Fibroid Treatment Center at Magee-Womens Hospital
The Fibroid Treatment Center at Magee combines the expertise of board-certified gynecologists and interventional radiologists with extensive experience in this minimally invasive procedure. These specialists offer consultation services for women seeking information treatment options for uterine fibroids.
What Are Uterine Fibroids?
Uterine fibroids are non-cancerous growths in the wall of the uterus, and are the most frequently diagnosed tumor of the female pelvis. They are not associated with cancer, do not increase a woman's risk of developing cancer, and almost never develop into cancer.
Fibroids are nodules of smooth muscle cells and fibrous connective tissue that grow within the wall of the uterus (womb).

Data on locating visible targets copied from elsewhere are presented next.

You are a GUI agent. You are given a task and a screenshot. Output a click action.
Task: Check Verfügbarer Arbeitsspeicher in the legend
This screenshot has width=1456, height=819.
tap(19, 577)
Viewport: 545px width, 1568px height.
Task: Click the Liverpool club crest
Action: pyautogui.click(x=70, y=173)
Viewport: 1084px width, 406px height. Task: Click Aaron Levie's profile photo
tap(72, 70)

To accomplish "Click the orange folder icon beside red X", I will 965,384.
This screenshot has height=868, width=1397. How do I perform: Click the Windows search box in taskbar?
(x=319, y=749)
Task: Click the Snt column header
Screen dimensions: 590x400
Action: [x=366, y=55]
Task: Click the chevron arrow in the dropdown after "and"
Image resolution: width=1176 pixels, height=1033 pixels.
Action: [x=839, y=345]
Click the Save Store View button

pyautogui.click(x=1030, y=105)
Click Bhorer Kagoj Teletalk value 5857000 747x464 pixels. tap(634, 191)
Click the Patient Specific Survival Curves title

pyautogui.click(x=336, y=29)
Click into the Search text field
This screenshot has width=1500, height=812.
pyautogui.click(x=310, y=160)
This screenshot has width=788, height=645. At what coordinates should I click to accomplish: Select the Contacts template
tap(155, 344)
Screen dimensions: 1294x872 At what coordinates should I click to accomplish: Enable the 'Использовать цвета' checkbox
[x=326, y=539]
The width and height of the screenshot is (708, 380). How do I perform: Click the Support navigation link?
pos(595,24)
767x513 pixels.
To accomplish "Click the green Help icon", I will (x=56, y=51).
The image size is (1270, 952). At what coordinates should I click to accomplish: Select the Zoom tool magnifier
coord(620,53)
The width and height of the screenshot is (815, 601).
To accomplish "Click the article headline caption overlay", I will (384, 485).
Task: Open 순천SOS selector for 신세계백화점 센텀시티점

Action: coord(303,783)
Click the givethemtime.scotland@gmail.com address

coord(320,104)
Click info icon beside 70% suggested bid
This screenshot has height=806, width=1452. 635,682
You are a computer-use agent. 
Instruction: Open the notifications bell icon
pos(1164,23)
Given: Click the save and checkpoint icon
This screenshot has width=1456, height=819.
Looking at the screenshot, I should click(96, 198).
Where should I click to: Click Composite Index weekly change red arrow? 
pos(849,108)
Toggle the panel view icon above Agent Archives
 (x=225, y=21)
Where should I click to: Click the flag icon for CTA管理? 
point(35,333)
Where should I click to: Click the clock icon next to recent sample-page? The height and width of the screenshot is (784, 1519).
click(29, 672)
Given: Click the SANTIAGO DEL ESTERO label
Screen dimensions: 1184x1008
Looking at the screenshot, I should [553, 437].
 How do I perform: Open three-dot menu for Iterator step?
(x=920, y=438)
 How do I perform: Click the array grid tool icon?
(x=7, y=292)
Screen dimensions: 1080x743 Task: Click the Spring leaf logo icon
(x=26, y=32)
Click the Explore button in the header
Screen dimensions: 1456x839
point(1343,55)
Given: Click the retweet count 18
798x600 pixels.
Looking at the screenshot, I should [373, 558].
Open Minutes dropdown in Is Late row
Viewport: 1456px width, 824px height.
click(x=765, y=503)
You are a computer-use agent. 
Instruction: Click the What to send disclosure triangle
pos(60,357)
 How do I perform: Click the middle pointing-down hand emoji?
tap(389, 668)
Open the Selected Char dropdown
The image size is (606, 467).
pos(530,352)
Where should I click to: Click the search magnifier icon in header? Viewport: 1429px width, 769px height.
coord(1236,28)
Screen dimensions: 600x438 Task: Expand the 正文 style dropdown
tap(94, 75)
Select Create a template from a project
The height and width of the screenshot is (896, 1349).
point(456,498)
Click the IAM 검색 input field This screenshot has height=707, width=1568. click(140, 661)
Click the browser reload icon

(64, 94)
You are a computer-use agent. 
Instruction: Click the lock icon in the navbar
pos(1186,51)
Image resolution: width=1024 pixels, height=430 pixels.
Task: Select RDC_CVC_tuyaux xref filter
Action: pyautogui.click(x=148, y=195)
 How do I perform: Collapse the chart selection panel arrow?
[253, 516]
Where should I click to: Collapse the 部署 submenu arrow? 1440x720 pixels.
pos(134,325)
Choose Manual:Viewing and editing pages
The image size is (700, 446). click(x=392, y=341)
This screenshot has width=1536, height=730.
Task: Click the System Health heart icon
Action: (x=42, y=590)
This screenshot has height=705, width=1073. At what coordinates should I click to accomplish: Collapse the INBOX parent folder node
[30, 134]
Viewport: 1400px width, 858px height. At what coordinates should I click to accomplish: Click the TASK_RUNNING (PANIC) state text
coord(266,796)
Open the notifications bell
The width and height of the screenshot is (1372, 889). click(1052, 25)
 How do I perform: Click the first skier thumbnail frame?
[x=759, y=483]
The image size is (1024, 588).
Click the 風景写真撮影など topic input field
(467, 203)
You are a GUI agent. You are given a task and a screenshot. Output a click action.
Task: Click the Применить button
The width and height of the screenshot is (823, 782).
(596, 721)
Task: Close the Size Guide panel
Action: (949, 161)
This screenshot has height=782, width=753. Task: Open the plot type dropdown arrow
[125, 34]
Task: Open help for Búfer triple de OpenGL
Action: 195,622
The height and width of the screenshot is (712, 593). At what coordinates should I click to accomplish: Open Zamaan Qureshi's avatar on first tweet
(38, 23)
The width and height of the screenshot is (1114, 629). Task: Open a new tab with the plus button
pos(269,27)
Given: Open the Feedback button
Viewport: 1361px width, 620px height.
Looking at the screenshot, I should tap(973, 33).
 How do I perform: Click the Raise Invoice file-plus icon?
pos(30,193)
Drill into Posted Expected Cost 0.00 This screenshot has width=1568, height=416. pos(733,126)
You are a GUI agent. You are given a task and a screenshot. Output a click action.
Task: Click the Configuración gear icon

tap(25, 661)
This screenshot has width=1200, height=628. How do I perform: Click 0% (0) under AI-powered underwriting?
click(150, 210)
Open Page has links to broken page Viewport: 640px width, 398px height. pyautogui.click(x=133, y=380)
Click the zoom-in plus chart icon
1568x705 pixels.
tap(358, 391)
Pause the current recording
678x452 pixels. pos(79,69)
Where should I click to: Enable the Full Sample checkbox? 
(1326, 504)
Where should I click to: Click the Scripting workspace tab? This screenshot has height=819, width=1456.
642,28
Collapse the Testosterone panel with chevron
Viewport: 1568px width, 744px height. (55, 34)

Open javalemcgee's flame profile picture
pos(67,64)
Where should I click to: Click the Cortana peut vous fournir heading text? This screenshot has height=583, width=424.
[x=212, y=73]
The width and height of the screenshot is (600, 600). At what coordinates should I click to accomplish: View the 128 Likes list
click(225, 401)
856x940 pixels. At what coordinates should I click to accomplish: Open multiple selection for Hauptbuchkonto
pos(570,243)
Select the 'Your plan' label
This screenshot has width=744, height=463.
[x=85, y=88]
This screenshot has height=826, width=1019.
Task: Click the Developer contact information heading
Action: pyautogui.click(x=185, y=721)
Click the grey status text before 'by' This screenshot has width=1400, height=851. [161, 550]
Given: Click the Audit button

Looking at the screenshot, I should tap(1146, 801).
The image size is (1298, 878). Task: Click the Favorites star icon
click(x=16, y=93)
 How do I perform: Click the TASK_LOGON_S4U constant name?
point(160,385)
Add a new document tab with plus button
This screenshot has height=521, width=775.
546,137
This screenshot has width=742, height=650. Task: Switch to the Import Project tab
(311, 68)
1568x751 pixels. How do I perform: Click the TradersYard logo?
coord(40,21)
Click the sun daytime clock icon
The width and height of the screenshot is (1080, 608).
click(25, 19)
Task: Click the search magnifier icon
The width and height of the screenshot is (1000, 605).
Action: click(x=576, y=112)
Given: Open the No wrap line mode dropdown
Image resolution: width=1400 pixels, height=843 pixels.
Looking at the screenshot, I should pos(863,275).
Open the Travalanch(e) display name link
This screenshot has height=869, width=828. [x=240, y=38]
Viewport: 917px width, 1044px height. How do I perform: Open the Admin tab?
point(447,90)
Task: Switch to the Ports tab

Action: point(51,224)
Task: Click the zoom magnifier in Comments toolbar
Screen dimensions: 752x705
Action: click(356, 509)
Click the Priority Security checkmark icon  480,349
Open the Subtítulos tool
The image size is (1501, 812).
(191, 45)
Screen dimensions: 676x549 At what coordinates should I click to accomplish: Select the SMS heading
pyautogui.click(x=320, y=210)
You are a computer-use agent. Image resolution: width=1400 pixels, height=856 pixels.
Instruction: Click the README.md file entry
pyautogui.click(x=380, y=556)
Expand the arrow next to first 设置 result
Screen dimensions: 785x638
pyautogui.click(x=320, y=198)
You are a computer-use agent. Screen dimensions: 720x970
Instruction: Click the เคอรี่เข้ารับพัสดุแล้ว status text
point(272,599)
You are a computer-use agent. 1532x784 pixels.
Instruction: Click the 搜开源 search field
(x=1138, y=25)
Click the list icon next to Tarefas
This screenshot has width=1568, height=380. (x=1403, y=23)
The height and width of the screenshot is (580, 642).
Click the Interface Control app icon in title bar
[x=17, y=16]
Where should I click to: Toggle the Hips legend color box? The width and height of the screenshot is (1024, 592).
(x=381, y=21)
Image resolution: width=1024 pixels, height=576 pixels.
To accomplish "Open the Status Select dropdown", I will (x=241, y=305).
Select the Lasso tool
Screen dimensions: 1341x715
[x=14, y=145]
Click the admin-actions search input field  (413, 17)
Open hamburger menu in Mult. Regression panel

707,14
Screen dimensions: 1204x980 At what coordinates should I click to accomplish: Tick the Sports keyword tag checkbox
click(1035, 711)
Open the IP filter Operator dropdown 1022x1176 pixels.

The medical term for fibroids is uterine leiomyomata (multiple fibroid tumors) or leiomyoma (single fibroid tumor).
Other names for fibroid tumors include:
Approximately 40 to 60 percent of women of childbearing age have fibroids, but it is suspected that this number is much higher. Many women do not have symptoms and are not aware that they have the condition. In fact, most fibroids are discovered during a routine pelvic exam or during prenatal care. Only about 25 percent of women with uterine fibroids experience symptoms.
These symptoms can include:
- Excessive or painful bleeding during menstruation or bleeding between periods
- A feeling of fullness in the lower abdomen
- Frequent urination from fibroids pressing on the bladder
- Pain during sexual intercourse, or low back pain
- Reproductive symptoms such as infertility, recurrent spontaneous abortion, and early onset of labor during pregnancy have also been associated with fibroids. In rare cases, a fibroid can compress and block the fallopian tube, preventing fertilization and migration of the ovum (egg).
Uterine fibroids may grow as a single nodule or in clusters, and range in size from a pea to larger than a cantaloupe. Fibroid growth seems to be controlled by hormones, especially estrogen. They are seldom seen in young women who have not started menstruation and may expand rapidly during pregnancy when estrogen levels are high. They usually shrink or stop growing after menopause when estrogen levels decrease. Other hormones, such as progesterone, may also affect fibroid growth.
It is not clear why fibroids occur, although heredity seems to play a role. Women with a family history of fibroids are more likely to develop the condition. The vast majority of fibroids occur during childbearing years. Fibroids also occur two to three times more frequently in women of African-American descent.